Could you repeat the records below exactly as written?

Items from a dataset:
++++++++++

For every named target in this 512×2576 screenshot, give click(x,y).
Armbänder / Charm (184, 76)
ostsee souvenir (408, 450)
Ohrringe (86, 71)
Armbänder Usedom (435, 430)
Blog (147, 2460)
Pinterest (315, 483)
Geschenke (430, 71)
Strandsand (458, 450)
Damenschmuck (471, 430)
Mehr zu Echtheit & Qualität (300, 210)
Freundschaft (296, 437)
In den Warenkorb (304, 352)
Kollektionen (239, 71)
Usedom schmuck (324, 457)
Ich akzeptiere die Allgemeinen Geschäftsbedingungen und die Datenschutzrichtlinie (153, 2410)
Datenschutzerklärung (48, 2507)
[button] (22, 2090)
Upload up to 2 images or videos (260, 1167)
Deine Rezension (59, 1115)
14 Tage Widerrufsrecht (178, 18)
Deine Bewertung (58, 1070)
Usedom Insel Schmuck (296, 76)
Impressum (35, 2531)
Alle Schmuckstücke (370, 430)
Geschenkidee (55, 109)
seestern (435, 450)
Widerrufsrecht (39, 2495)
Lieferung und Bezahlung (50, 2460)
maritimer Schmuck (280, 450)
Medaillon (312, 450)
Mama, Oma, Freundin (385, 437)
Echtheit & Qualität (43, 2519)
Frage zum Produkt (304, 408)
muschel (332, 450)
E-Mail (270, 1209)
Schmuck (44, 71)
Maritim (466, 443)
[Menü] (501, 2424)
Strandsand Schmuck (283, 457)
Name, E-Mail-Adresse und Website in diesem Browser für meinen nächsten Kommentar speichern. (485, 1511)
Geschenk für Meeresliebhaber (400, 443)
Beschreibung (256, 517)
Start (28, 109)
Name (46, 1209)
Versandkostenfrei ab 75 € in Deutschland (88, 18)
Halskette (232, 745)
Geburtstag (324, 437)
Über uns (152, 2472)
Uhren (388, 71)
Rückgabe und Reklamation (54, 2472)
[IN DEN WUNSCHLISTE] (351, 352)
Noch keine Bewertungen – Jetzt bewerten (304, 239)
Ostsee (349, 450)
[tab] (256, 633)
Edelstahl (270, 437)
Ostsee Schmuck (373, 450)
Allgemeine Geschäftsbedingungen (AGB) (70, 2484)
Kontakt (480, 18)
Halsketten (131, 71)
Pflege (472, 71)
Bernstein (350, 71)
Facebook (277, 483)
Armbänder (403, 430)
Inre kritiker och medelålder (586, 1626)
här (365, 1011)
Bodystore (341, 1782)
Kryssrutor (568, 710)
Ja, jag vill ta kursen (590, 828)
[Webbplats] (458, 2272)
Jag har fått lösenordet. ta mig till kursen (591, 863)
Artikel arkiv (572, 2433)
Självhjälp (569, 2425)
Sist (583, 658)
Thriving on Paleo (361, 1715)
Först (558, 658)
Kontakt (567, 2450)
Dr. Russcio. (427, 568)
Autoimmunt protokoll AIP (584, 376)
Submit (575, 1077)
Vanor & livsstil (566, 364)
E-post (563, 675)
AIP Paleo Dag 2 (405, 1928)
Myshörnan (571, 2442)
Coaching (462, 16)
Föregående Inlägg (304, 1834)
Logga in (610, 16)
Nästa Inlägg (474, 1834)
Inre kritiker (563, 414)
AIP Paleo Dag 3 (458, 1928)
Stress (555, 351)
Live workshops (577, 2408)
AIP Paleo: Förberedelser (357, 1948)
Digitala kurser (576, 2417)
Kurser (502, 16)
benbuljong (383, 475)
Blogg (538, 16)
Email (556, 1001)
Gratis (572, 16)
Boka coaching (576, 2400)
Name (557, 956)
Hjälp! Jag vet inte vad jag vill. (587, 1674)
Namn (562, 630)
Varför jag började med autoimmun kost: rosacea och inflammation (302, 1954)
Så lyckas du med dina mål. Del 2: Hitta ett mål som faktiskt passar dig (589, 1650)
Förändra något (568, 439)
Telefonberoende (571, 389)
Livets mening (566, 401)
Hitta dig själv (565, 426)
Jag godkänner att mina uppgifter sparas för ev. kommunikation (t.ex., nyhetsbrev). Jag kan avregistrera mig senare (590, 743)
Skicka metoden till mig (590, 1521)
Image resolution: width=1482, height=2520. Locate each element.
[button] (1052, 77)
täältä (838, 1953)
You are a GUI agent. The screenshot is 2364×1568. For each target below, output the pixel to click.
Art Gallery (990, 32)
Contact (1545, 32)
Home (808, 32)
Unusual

++++++++++

-- ANSWER SPACE --
For every named target in this 512×2576 screenshot, give click(x,y).
Armbänder / Charm (184, 76)
ostsee souvenir (408, 450)
Ohrringe (86, 71)
Armbänder Usedom (435, 430)
Blog (147, 2460)
Pinterest (315, 483)
Geschenke (430, 71)
Strandsand (458, 450)
Damenschmuck (471, 430)
Mehr zu Echtheit & Qualität (300, 210)
Freundschaft (296, 437)
In den Warenkorb (304, 352)
Kollektionen (239, 71)
Usedom schmuck (324, 457)
Ich akzeptiere die Allgemeinen Geschäftsbedingungen und die Datenschutzrichtlinie (153, 2410)
Datenschutzerklärung (48, 2507)
[button] (22, 2090)
Upload up to 2 images or videos (260, 1167)
Deine Rezension (59, 1115)
14 Tage Widerrufsrecht (178, 18)
Deine Bewertung (58, 1070)
Usedom Insel Schmuck (296, 76)
Impressum (35, 2531)
Alle Schmuckstücke (370, 430)
Geschenkidee (55, 109)
seestern (435, 450)
Widerrufsrecht (39, 2495)
Lieferung und Bezahlung (50, 2460)
maritimer Schmuck (280, 450)
Medaillon (312, 450)
Mama, Oma, Freundin (385, 437)
Echtheit & Qualität (43, 2519)
Frage zum Produkt (304, 408)
muschel (332, 450)
E-Mail (270, 1209)
Schmuck (44, 71)
Maritim (466, 443)
[Menü] (501, 2424)
Strandsand Schmuck (283, 457)
Name, E-Mail-Adresse und Website in diesem Browser für meinen nächsten Kommentar speichern. (485, 1511)
Geschenk für Meeresliebhaber (400, 443)
Beschreibung (256, 517)
Start (28, 109)
Name (46, 1209)
Versandkostenfrei ab 75 € in Deutschland (88, 18)
Halskette (232, 745)
Geburtstag (324, 437)
Über uns (152, 2472)
Uhren (388, 71)
Rückgabe und Reklamation (54, 2472)
[IN DEN WUNSCHLISTE] (351, 352)
Noch keine Bewertungen – Jetzt bewerten (304, 239)
Ostsee (349, 450)
[tab] (256, 633)
Edelstahl (270, 437)
Ostsee Schmuck (373, 450)
Allgemeine Geschäftsbedingungen (AGB) (70, 2484)
Kontakt (480, 18)
Halsketten (131, 71)
Pflege (472, 71)
Bernstein (350, 71)
Facebook (277, 483)
Armbänder (403, 430)
Inre kritiker och medelålder (586, 1626)
här (365, 1011)
Bodystore (341, 1782)
Kryssrutor (568, 710)
Ja, jag vill ta kursen (590, 828)
[Webbplats] (458, 2272)
Jag har fått lösenordet. ta mig till kursen (591, 863)
Artikel arkiv (572, 2433)
Självhjälp (569, 2425)
Sist (583, 658)
Thriving on Paleo (361, 1715)
Först (558, 658)
Kontakt (567, 2450)
Dr. Russcio. (427, 568)
Autoimmunt protokoll AIP (584, 376)
Submit (575, 1077)
Vanor & livsstil (566, 364)
E-post (563, 675)
AIP Paleo Dag 2 (405, 1928)
Myshörnan (571, 2442)
Coaching (462, 16)
Föregående Inlägg (304, 1834)
Logga in (610, 16)
Nästa Inlägg (474, 1834)
Inre kritiker (563, 414)
AIP Paleo Dag 3 (458, 1928)
Stress (555, 351)
Live workshops (577, 2408)
AIP Paleo: Förberedelser (357, 1948)
Digitala kurser (576, 2417)
Kurser (502, 16)
benbuljong (383, 475)
Blogg (538, 16)
Email (556, 1001)
Gratis (572, 16)
Boka coaching (576, 2400)
Name (557, 956)
Hjälp! Jag vet inte vad jag vill. (587, 1674)
Namn (562, 630)
Varför jag började med autoimmun kost: rosacea och inflammation (302, 1954)
Så lyckas du med dina mål. Del 2: Hitta ett mål som faktiskt passar dig (589, 1650)
Förändra något (568, 439)
Telefonberoende (571, 389)
Livets mening (566, 401)
Hitta dig själv (565, 426)
Jag godkänner att mina uppgifter sparas för ev. kommunikation (t.ex., nyhetsbrev). Jag kan avregistrera mig senare (590, 743)
Skicka metoden till mig (590, 1521)
Image resolution: width=1482, height=2520. Locate each element.
[button] (1052, 77)
täältä (838, 1953)
You are a GUI agent. The screenshot is 2364×1568. For each target below, output the pixel to click.
Art Gallery (990, 32)
Contact (1545, 32)
Home (808, 32)
Unusual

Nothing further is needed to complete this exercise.